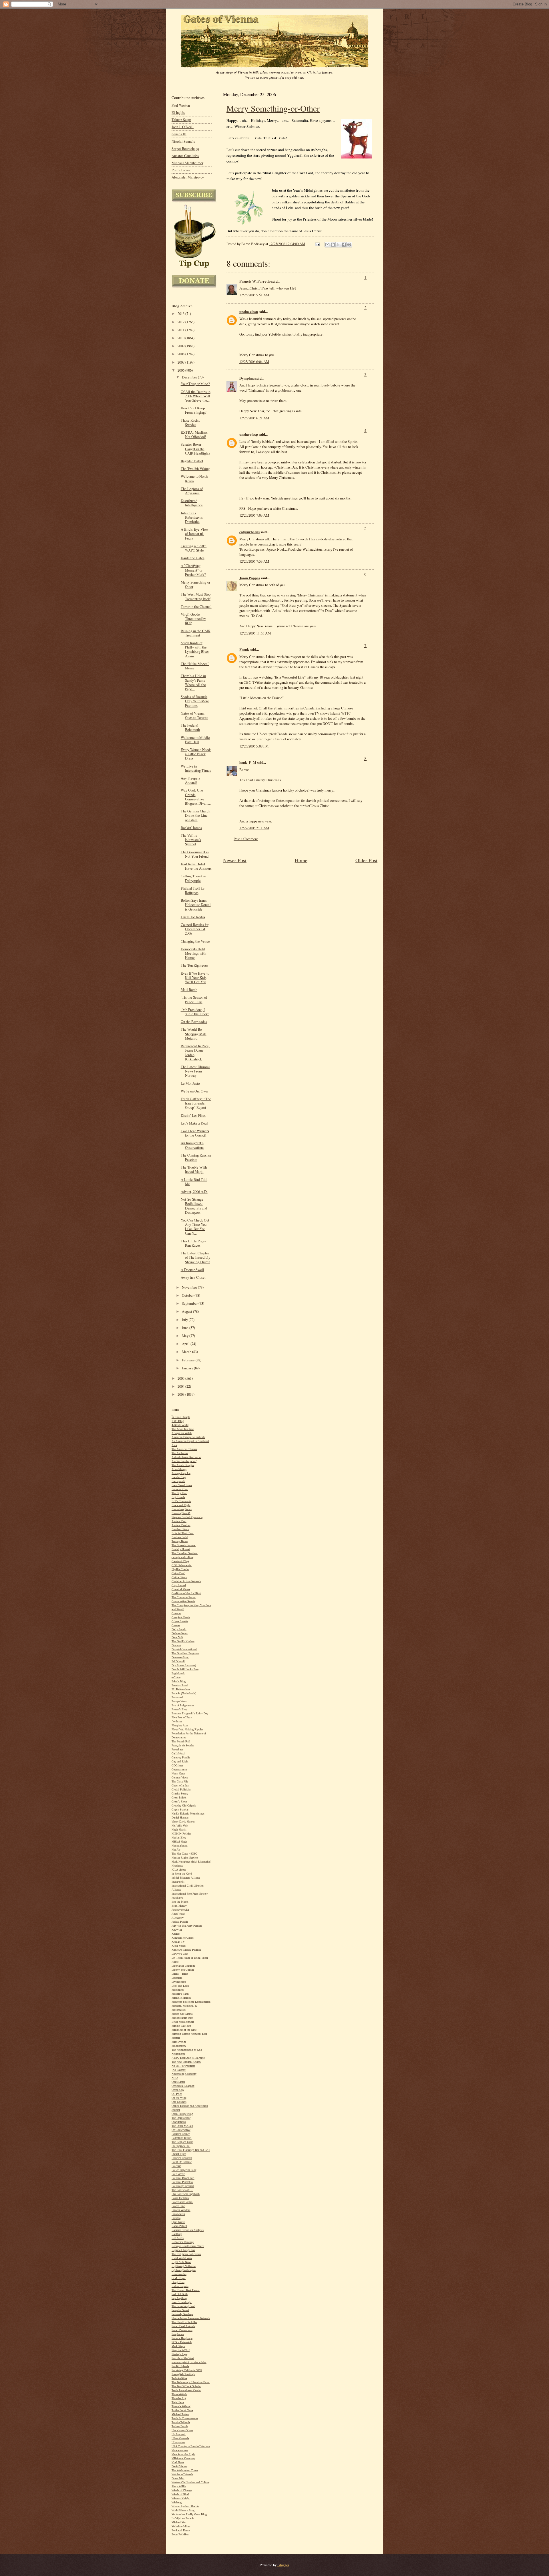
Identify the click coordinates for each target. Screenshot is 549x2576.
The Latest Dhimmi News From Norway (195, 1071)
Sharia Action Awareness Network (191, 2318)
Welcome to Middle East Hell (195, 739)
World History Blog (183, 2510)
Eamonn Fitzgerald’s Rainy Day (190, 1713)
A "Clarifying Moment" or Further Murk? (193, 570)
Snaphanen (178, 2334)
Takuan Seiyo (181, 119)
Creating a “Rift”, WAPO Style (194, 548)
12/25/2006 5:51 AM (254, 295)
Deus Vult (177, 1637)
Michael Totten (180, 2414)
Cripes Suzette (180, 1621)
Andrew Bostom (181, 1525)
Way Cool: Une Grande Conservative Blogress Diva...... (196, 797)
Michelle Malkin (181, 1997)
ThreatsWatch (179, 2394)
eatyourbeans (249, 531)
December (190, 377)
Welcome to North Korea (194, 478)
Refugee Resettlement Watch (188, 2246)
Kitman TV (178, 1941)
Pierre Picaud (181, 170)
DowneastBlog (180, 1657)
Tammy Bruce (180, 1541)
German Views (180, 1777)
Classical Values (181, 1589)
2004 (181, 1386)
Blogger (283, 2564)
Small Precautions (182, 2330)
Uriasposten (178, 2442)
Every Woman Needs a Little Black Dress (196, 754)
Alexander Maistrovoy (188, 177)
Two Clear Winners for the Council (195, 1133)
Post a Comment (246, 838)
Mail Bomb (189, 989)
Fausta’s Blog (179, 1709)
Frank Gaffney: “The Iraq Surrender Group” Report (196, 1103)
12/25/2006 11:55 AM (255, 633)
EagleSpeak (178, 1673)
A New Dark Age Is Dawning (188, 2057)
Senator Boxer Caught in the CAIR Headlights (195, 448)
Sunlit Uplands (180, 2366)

■ Problem statement ■
Which lines above contain the word "Welcome"? Show each of them.

■ Answer for the task ■
Welcome to Middle East Hell (195, 739)
Welcome to North Korea (194, 478)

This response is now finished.